From: Basile STARYNKEVITCH <basile@starynkevitch.net>
To: cashin@cs.uga.edu
Cc: caml-list@inria.fr
Subject: Re: [Caml-list] Unix.lseek versus Pervasives.pos
Date: Wed, 19 Mar 2003 20:08:08 +0100 [thread overview]
Message-ID: <15992.49176.43893.768644@hector.lesours> (raw)
In-Reply-To: <877kavryp3.fsf@cs.uga.edu>
>>>>> "cashin" == cashin <cashin@cs.uga.edu> writes:
cashin> Sorry if this shows up as a duplicate. Basile
cashin> STARYNKEVITCH <basile@starynkevitch.net> writes:
Basile>> You apparently forgot to flush the channel.
Ok, I made a stupid mistake (flushing is only for writes!) but my
intuition was right, in the sense of taking buffering into account.
cashin> Flushes are for writes, but even when using a test program
cashin> that just reads, zero is returned when it appears that it
cashin> shouldn't return zero. Compare the short ocaml program
cashin> below to the comparable C version.

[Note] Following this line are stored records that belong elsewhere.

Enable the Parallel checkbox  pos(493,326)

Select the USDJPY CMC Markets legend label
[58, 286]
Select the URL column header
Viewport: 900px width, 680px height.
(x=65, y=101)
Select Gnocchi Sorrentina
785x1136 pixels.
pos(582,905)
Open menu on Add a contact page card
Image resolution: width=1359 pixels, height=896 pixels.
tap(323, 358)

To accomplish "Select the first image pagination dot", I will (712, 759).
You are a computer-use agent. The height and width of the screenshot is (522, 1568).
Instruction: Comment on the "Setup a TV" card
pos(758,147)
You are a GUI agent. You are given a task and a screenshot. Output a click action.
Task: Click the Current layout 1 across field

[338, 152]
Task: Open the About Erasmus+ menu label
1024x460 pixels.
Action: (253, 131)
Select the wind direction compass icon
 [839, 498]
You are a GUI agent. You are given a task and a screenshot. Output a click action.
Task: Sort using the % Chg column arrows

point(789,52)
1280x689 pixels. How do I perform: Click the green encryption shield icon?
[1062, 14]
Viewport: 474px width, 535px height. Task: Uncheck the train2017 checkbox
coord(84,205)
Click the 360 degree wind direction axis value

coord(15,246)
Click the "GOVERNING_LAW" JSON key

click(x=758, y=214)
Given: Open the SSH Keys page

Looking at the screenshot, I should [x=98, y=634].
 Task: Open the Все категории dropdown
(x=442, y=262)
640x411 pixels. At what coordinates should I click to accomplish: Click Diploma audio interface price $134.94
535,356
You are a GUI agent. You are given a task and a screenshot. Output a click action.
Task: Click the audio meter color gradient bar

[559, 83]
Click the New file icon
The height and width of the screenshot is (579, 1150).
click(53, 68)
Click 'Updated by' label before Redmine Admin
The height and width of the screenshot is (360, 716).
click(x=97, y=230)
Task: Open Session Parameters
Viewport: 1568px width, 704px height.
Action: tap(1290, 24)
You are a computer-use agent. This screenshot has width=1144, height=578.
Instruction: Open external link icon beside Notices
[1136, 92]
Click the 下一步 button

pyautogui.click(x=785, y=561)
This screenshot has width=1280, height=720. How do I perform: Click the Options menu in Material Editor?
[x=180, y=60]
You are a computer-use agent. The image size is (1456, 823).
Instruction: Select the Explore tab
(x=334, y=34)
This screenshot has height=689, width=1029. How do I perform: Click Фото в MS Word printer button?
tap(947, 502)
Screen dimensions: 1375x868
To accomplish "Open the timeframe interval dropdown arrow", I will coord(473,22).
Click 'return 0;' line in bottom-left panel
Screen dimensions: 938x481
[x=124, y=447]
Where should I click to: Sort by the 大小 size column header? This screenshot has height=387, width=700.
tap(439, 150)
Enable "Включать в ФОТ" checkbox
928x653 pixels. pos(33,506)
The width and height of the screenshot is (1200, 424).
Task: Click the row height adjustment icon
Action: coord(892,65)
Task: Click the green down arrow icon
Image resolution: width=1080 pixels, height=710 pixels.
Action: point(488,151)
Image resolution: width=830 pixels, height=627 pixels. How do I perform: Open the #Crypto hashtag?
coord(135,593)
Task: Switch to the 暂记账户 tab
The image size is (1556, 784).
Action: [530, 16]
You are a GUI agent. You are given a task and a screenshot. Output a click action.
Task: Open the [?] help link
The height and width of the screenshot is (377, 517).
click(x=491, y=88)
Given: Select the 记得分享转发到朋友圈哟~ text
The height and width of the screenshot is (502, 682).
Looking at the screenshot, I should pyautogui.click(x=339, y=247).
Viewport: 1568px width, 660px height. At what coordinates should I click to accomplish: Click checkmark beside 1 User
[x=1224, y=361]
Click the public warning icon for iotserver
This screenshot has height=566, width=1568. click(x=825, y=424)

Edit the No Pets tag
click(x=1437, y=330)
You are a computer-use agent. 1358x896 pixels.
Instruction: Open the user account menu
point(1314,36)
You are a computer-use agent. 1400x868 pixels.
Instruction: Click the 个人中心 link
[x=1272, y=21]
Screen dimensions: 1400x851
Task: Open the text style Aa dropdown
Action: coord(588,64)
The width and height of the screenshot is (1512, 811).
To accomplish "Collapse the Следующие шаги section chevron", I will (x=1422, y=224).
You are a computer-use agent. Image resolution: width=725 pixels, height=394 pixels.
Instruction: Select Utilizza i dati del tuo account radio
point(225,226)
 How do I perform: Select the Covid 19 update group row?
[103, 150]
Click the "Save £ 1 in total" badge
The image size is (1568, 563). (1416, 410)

Ok; but the problem is the same: Ocaml I/O subsystem manage internal
buffering. Channels are not Unix filedescriptors, but a buffering of
these. See the source code (in particular ocaml/byterun/io.c and io.h) for
details. In particular, a channel is (from io.h) implemented as
struct channel {
int fd; /* Unix file descriptor */
file_offset offset; /* Absolute position of fd in the file */
char * end; /* Physical end of the buffer */
char * curr; /* Current position in the buffer */
char * max; /* Logical end of the buffer (for input) */
void * mutex; /* Placeholder for mutex (for systhreads) */
struct channel * next; /* Linear chaining of channels (flush_all) */
int revealed; /* For Cash only */
int old_revealed; /* For Cash only */
int refcount; /* For flush_all and for Cash */
char buff[IO_BUFFER_SIZE]; /* The buffer itself */
};
where IO_BUFFER_SIZE is usually 4096 bytes.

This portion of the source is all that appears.